London, Soho, February, 1999. 8:00 p.m. Boooom! I’m in my edit room-cum-office at the rear of The Soho Screening Rooms. Derry, the projectionist, is showing the director’s cut of Das Boot. Every time the U-boat is depth-charged, my adjoining wall shakes so much that tapes fall off the shelves. I’m bracing myself for another charge. Boooom! Trying to edit a conference video that’s needed for tomorrow in Holland. Boooom! Got to meet my client, Martin—ICI’s group public affairs VP—at the airport.
My BetaSP machine died yesterday. Chewed up tape. I rented a replacement today, but before I could lay off a safety copy to tape, my client wanted mega changes.
The Avid is unhappy too. It doesn’t like it when I go to the loo (translation: restroom). It misses me and crashes. I really have to go to the loo again but can’t risk it. I decide to go out into the reception area and then return. Fooled it. Still running.
This time I’ll take those few extra steps to the loo. I come back. It’s dead again. Thinking of making a life size replica of me so that the Avid thinks I’m still here.

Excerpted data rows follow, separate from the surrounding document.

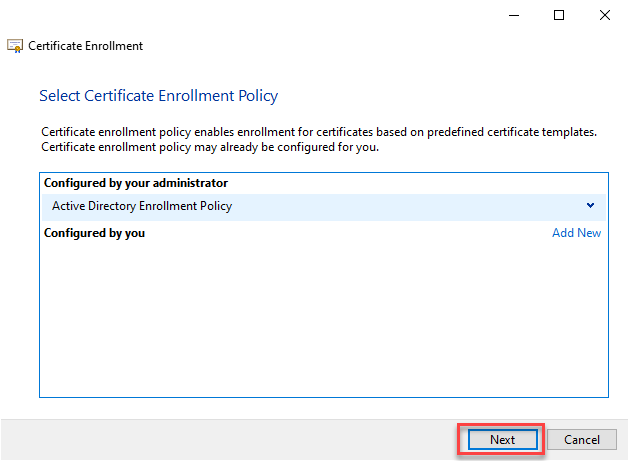Image resolution: width=629 pixels, height=461 pixels.
Task: Expand the Active Directory Enrollment Policy chevron
Action: 590,205
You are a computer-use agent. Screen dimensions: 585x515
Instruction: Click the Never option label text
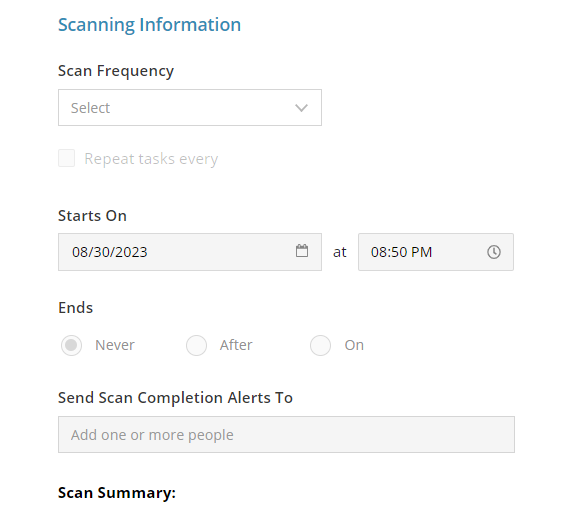[x=115, y=345]
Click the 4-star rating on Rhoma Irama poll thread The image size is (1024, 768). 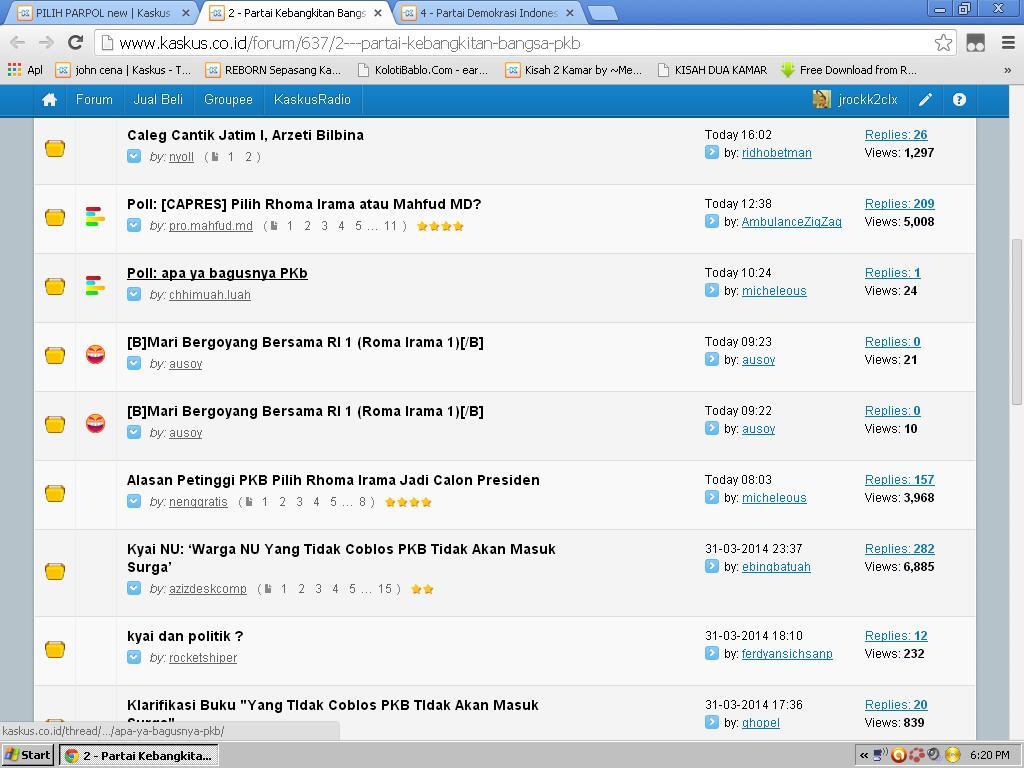coord(440,226)
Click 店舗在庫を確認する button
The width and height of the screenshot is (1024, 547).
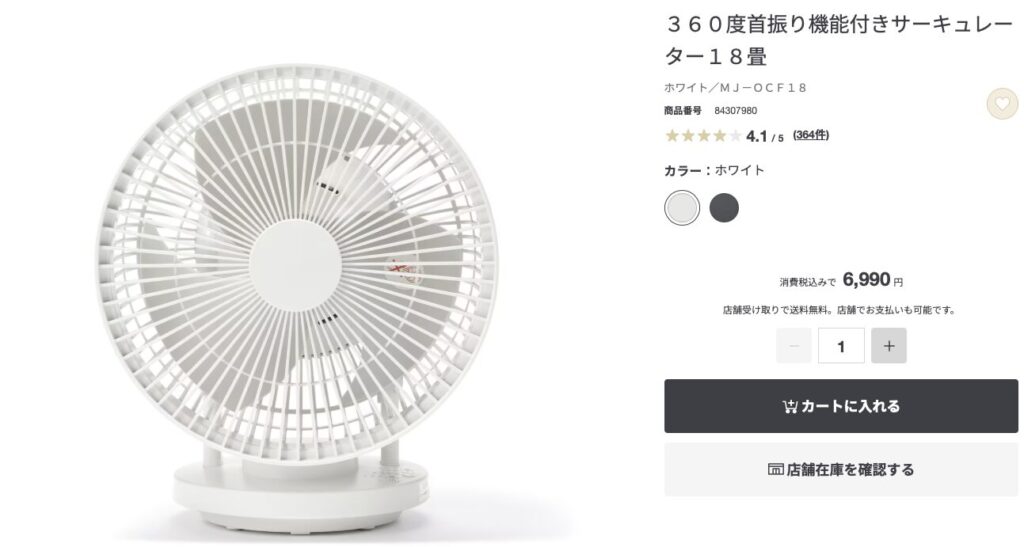[x=841, y=469]
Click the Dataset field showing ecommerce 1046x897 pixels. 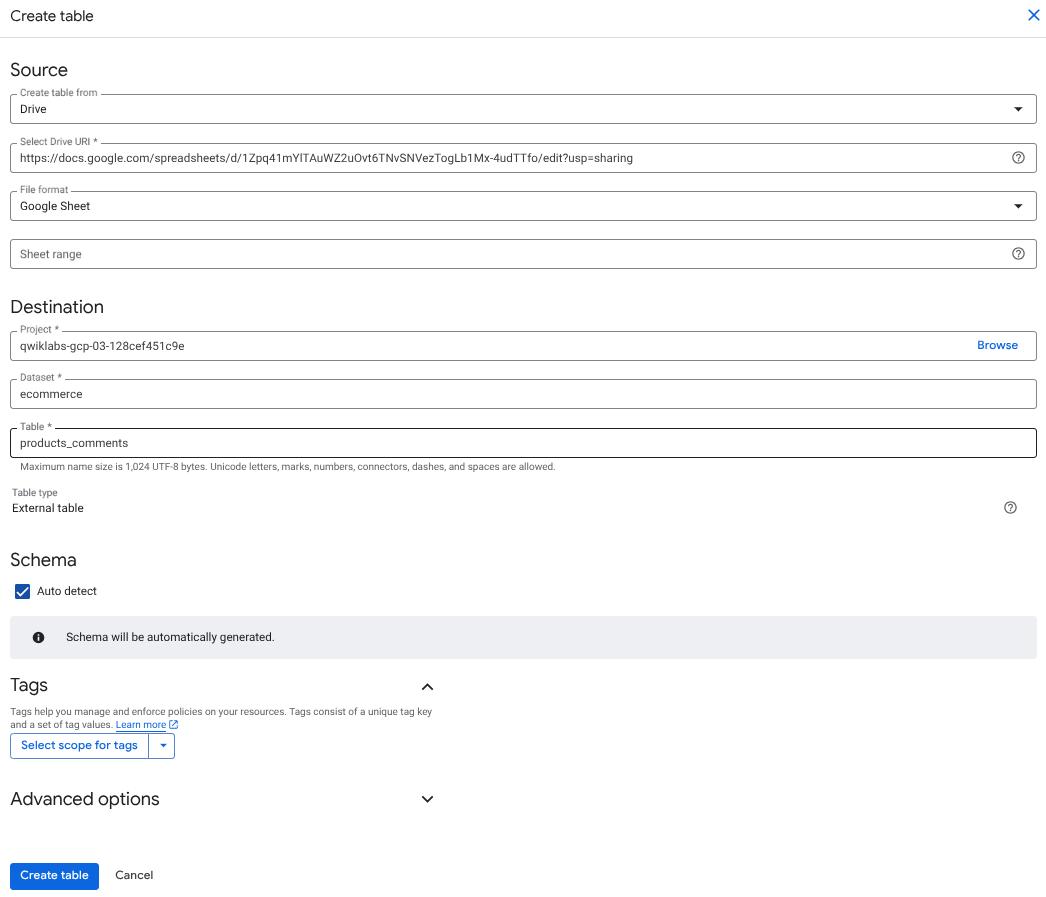(x=400, y=393)
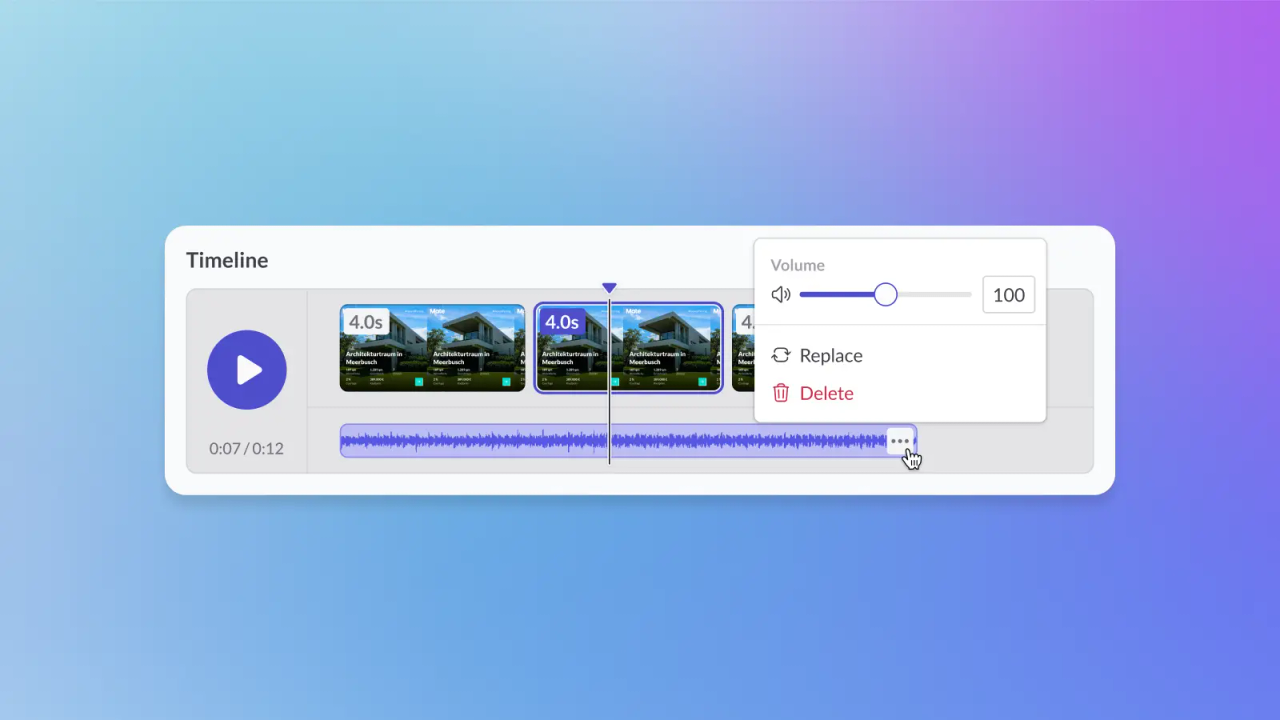Click the Volume label in popup
Screen dimensions: 1280x720
798,265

Reminds me of the story about the lady with the broken vacuum-tube radio. She discovered that if she put her finger on a tube, the sound would come back. Tired of keeping her finger there, she replaced it with a pork sausage. It worked! The problem was that the sausage cooked slowly and needed to be replaced every Friday. “Hey mum, the radio’s fading, needs another sausage!”
10:00 p.m. I’m assembling the segments and keying in a circle matte. The team doing the set design and projection has succeeded in convincing the ICI conference lady to have three circular screens, one big and two small on either side. They call it “MoonVision.” Spare me from “creatives.” My compilation video is 85 minutes and all within a stupid circle.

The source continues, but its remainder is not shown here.